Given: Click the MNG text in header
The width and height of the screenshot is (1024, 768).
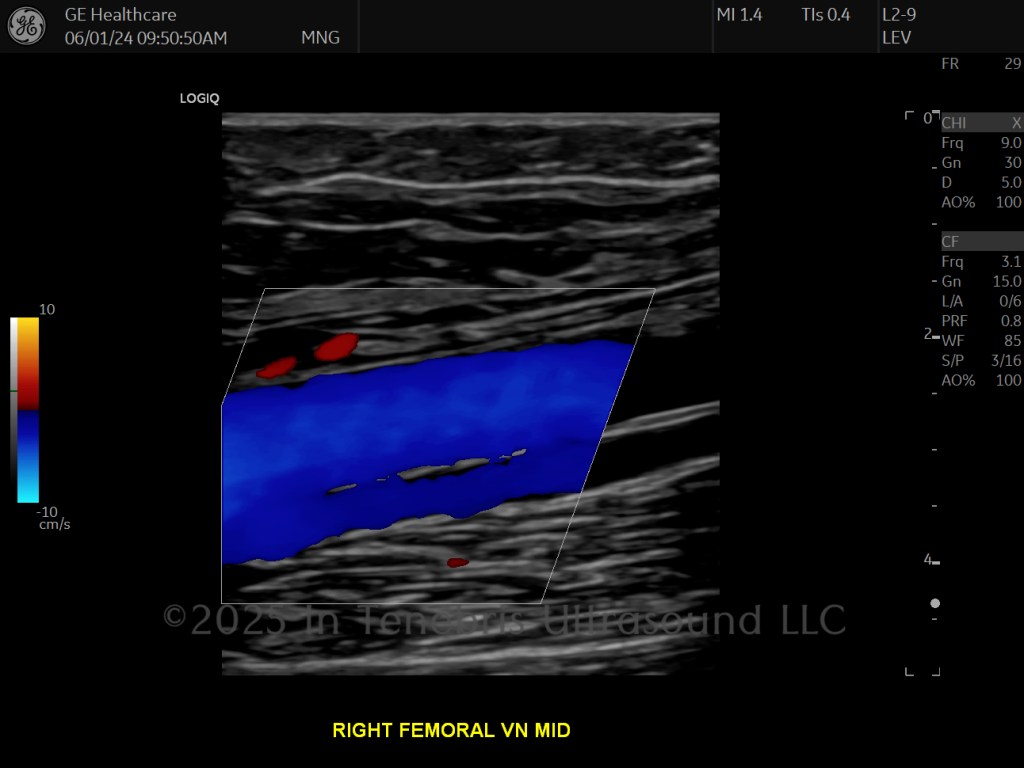Looking at the screenshot, I should (320, 38).
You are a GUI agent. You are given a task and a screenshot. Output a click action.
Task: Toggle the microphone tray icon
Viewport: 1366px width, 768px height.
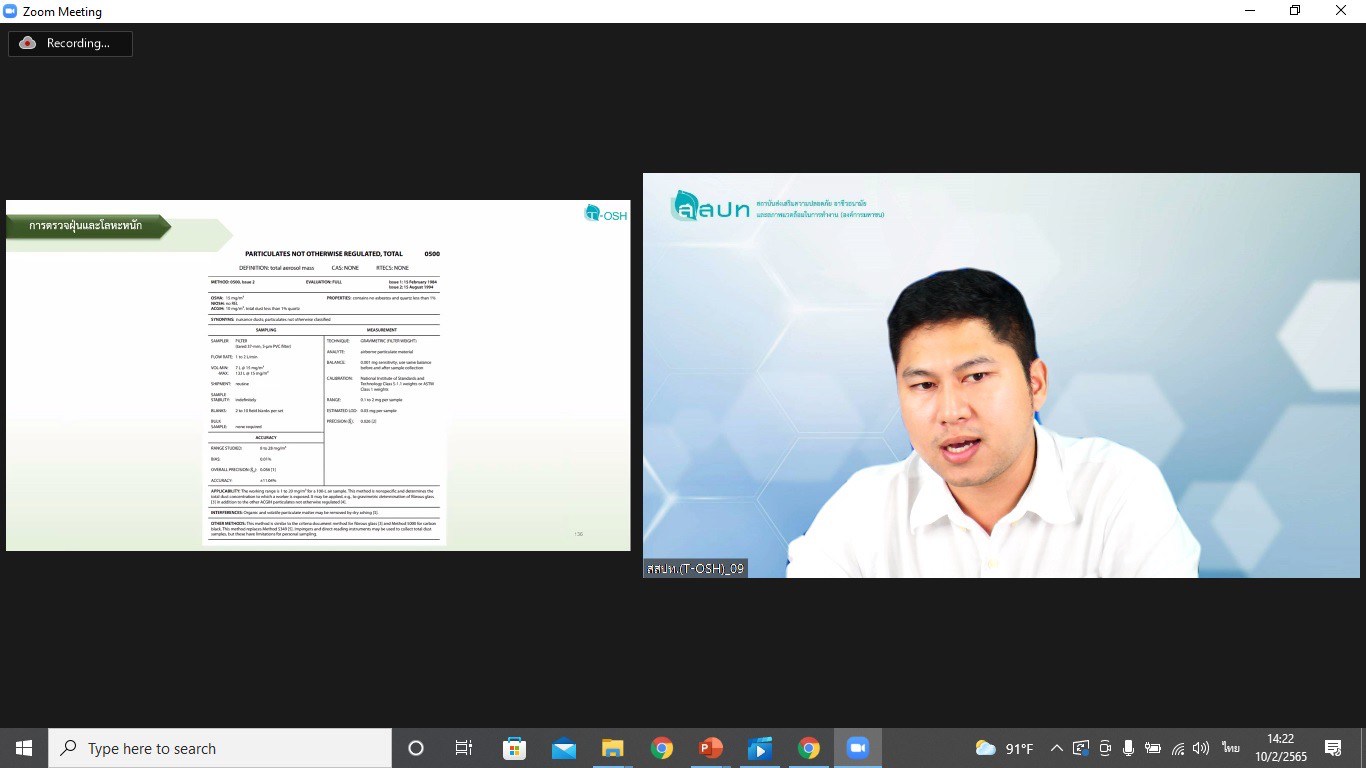(1128, 748)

_Action item_
Copy out all the entries precisely. No images.

_Solution_
Given: Click the MNG text in header
The width and height of the screenshot is (1024, 768).
Looking at the screenshot, I should (320, 38).
You are a GUI agent. You are given a task and a screenshot. Output a click action.
Task: Toggle the microphone tray icon
Viewport: 1366px width, 768px height.
(1128, 748)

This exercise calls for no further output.